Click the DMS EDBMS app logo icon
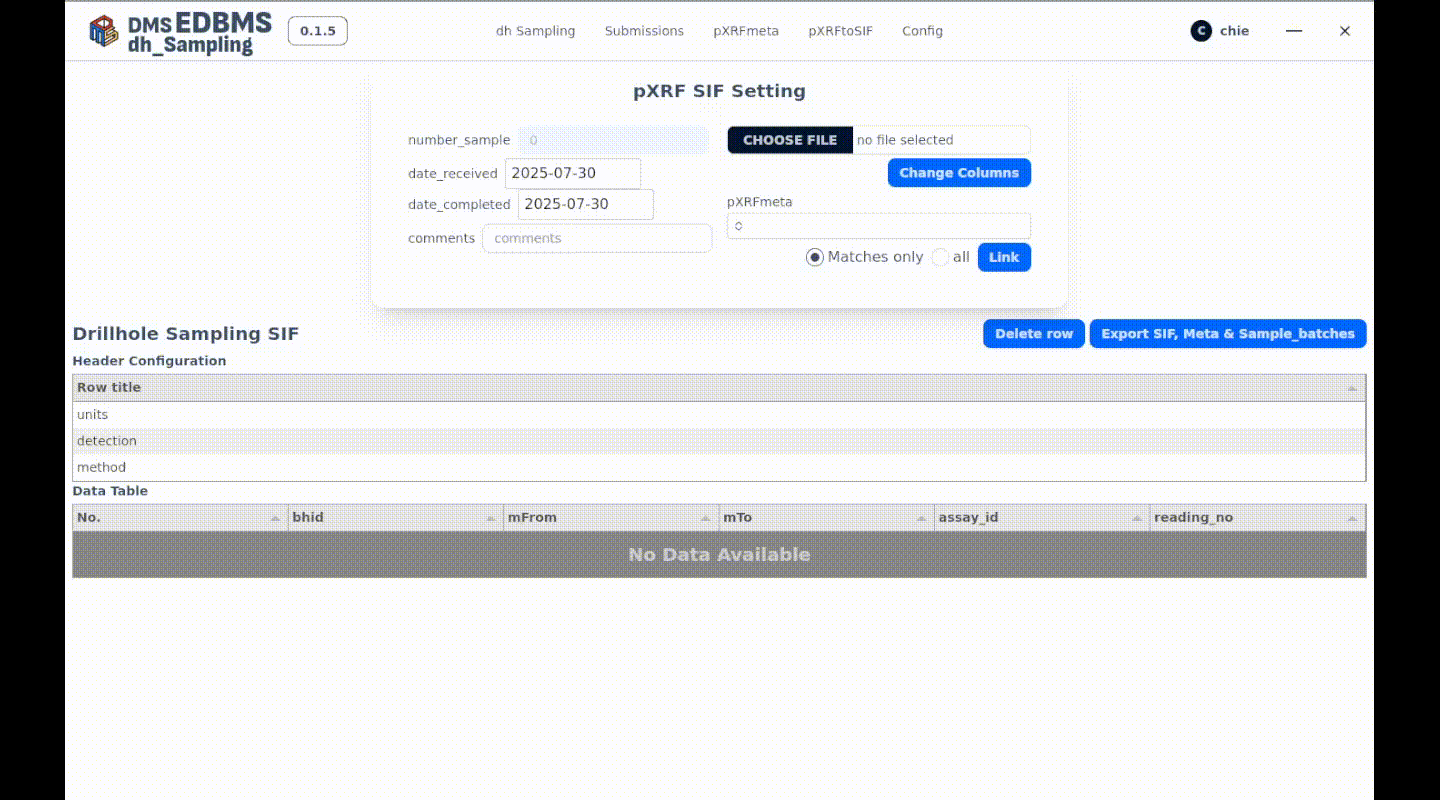1440x800 pixels. pyautogui.click(x=103, y=31)
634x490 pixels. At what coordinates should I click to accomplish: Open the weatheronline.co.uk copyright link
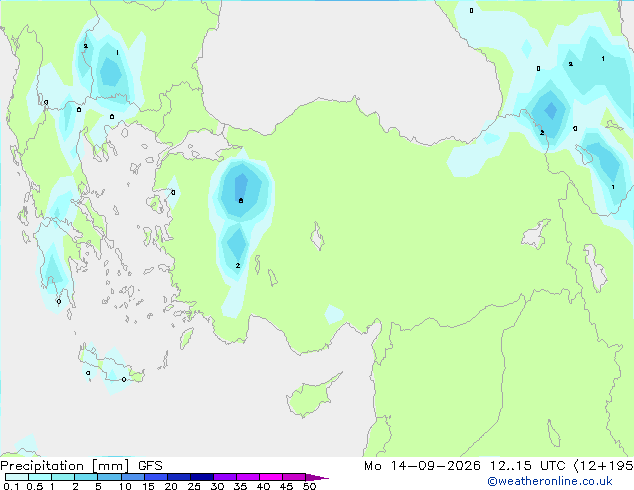[550, 481]
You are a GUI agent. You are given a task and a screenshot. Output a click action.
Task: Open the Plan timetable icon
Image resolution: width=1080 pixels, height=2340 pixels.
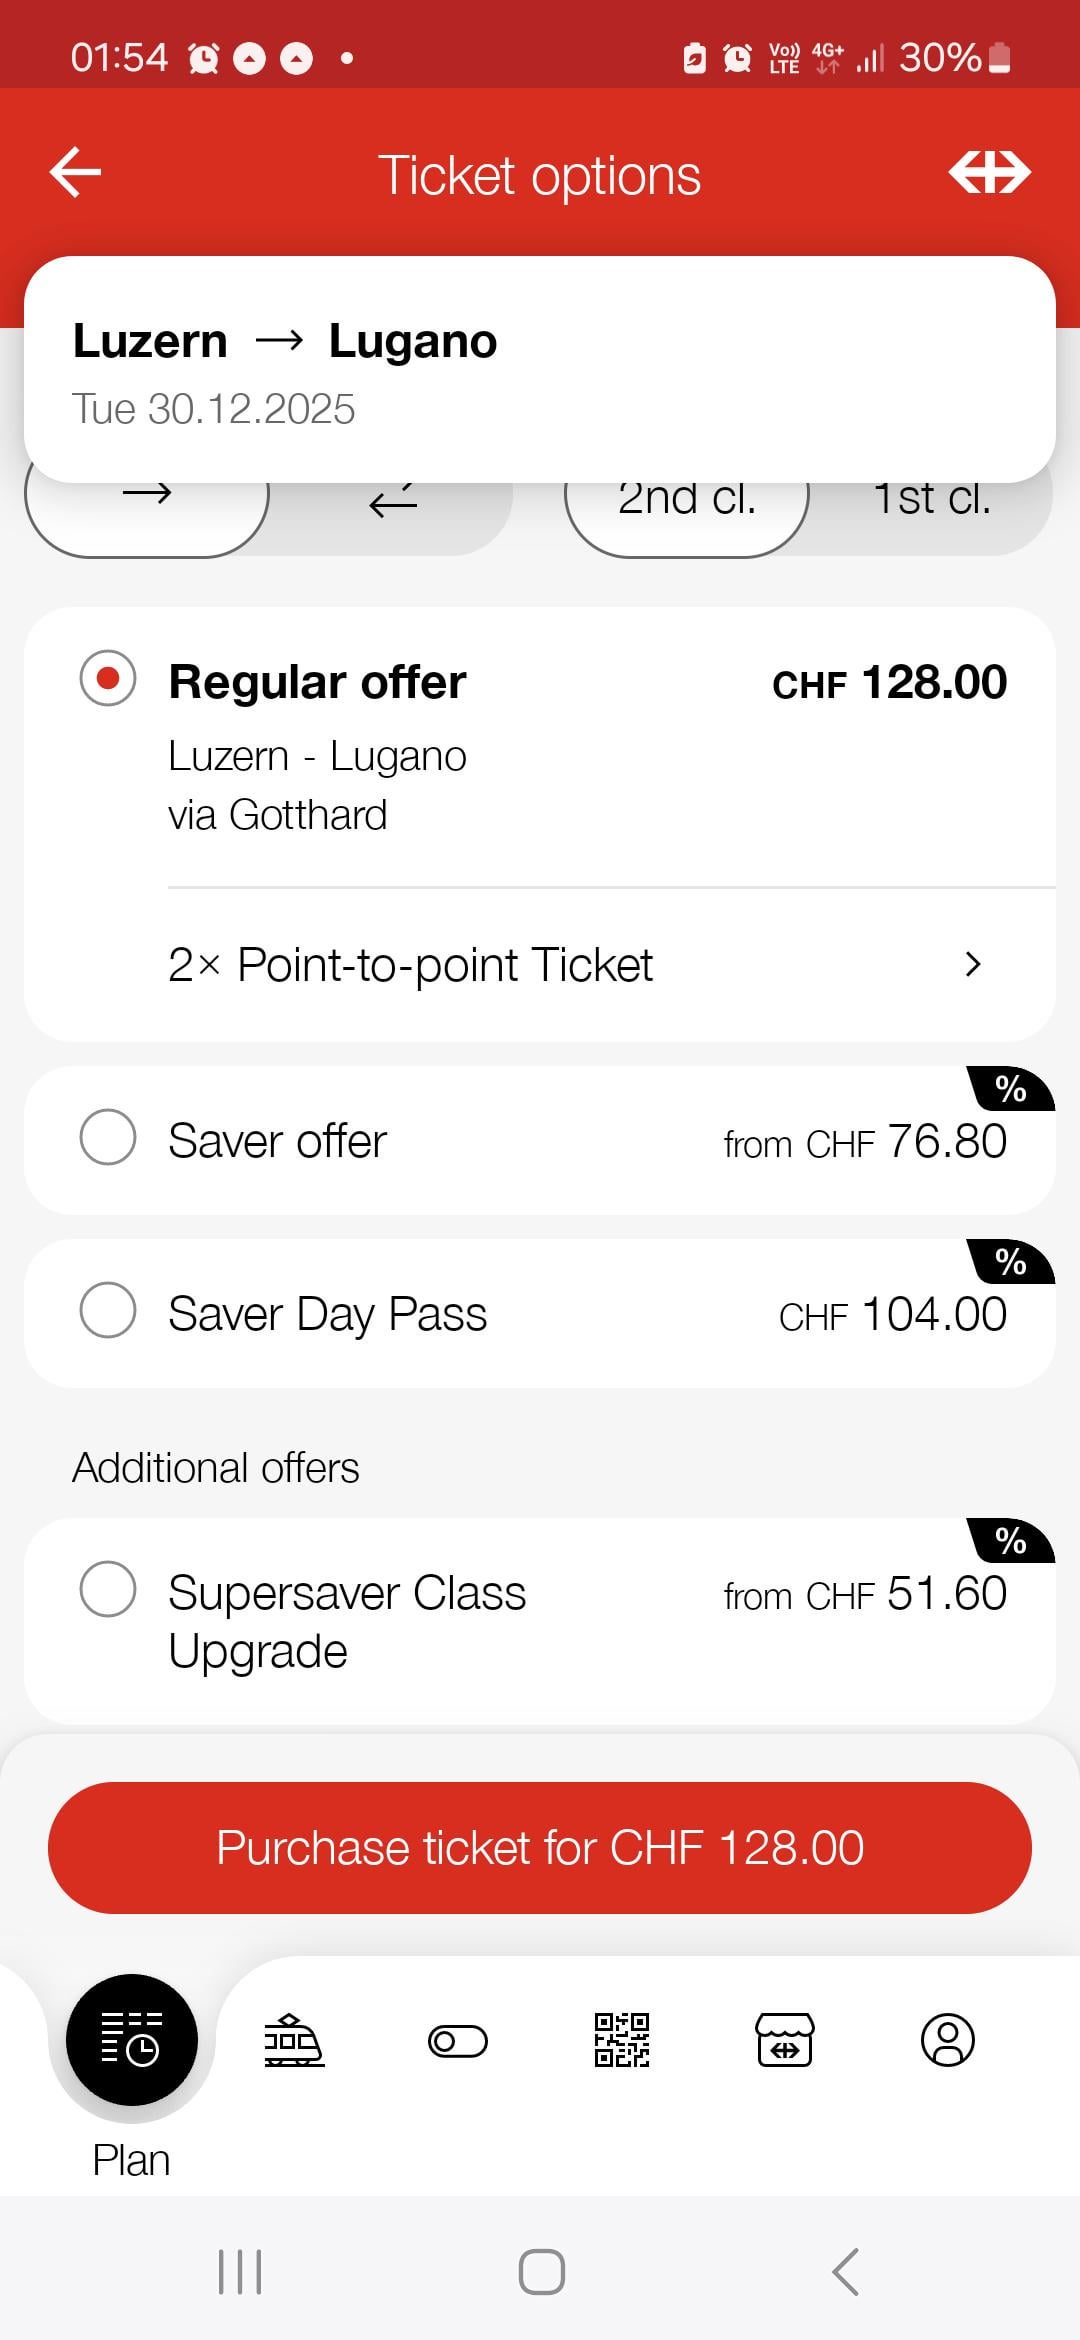131,2040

===

## INSTRUCTIONS TO FOLLOW
Except for the pictures, return every line of the material exactly.

## ANSWER SECTION
Click the DMS EDBMS app logo icon
1440x800 pixels. pyautogui.click(x=103, y=31)
634x490 pixels. At what coordinates should I click to accomplish: Open the weatheronline.co.uk copyright link
[550, 481]
You are a GUI agent. You are given a task and a screenshot. Output a click action.
Task: Open the Plan timetable icon
Image resolution: width=1080 pixels, height=2340 pixels.
131,2040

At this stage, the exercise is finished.